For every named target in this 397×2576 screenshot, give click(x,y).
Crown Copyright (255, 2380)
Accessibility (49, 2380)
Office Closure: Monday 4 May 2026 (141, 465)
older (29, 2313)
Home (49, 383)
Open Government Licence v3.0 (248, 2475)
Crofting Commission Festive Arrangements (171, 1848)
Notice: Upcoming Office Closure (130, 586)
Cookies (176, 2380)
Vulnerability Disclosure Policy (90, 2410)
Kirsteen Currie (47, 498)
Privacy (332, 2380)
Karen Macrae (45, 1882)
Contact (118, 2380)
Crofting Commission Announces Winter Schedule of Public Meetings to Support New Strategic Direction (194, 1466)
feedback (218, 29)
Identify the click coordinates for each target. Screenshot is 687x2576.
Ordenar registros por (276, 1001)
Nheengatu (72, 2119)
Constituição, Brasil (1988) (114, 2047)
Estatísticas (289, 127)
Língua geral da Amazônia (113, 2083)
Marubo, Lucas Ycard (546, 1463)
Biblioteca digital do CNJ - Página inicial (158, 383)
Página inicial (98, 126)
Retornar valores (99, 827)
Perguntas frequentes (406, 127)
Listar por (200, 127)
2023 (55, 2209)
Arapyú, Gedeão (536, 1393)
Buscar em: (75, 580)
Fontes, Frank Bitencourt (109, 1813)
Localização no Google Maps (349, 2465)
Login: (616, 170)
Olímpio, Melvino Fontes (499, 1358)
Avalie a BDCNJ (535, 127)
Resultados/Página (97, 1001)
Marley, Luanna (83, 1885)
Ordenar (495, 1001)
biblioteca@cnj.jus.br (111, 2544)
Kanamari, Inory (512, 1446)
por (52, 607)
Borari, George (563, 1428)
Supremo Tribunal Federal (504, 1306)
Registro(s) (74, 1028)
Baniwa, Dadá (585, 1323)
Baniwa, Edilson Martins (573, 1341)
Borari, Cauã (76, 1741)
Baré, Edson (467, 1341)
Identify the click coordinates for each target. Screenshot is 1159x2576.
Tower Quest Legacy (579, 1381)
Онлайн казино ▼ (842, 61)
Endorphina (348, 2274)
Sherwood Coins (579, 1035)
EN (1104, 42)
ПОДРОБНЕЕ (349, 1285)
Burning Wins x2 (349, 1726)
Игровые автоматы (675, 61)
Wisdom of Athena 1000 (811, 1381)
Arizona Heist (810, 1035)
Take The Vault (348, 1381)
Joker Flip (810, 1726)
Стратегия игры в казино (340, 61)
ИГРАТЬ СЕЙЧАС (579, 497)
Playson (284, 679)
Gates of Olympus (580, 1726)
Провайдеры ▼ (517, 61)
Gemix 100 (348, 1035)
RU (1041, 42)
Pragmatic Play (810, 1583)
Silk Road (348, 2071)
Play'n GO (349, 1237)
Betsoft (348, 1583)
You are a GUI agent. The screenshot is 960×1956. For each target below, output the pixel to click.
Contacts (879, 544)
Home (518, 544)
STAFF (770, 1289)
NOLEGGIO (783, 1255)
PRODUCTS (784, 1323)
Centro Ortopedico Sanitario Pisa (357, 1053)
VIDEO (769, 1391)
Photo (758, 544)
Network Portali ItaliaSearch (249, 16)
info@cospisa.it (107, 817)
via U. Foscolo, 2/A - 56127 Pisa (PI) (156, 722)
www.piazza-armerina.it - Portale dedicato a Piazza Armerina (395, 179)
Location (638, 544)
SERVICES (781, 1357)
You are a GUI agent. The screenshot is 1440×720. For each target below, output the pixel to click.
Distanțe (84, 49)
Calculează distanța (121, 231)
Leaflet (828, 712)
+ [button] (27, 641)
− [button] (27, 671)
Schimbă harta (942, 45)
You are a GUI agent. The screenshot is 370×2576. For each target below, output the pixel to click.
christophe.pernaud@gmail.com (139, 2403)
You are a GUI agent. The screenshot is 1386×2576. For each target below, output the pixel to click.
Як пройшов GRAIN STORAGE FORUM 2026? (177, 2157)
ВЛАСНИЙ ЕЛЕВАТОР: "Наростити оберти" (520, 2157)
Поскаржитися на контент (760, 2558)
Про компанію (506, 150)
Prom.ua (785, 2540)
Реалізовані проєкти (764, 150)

- - - -

• [Problem to solve]: Reproduce every line of the listing from the line containing "Стратегия игры в казино (340, 61)" through the end of the listing, both ends inclusive and requests included. Increase each x and y coordinate in the answers by 28.

• [Answer to this exercise]:
Стратегия игры в казино (368, 89)
ИГРАТЬ СЕЙЧАС (607, 525)
Playson (312, 707)
Gates of Olympus (608, 1754)
Провайдеры ▼ (545, 89)
Gemix 100 (376, 1063)
RU (1069, 70)
Pragmatic Play (838, 1611)
Silk Road (376, 2099)
Play'n GO (377, 1265)
Betsoft (376, 1611)
You are a GUI agent. The screenshot is 960×1956. For each target below, output the pixel to click.
Contacts (907, 572)
Home (546, 572)
STAFF (798, 1317)
NOLEGGIO (811, 1283)
PRODUCTS (812, 1351)
Centro Ortopedico Sanitario Pisa (385, 1081)
VIDEO (797, 1419)
Photo (786, 572)
Network Portali ItaliaSearch (277, 44)
info@cospisa.it (135, 845)
via U. Foscolo, 2/A - 56127 Pisa (PI) (184, 750)
www.piazza-armerina.it - Portale dedicato a Piazza Armerina (423, 207)
Location (666, 572)
SERVICES (809, 1385)
You are a GUI agent. The screenshot is 1440×720. For each target below, output the pixel to click.
Distanțe (112, 77)
Calculează distanța (149, 259)
Leaflet (856, 740)
+ [button] (55, 669)
− [button] (55, 699)
Schimbă harta (970, 73)
You are a GUI agent. The screenshot is 370×2576. For each target below, output the pixel to click.
christophe.pernaud@gmail.com (167, 2431)
You are a GUI agent. The screenshot is 1386×2576. For each target below, output the pixel to click.
Як пройшов GRAIN STORAGE FORUM 2026? (205, 2185)
ВЛАСНИЙ ЕЛЕВАТОР: "Наростити оберти" (548, 2185)
Поскаржитися на контент (788, 2586)
Про компанію (534, 178)
Prom.ua (813, 2568)
Реалізовані проєкти (792, 178)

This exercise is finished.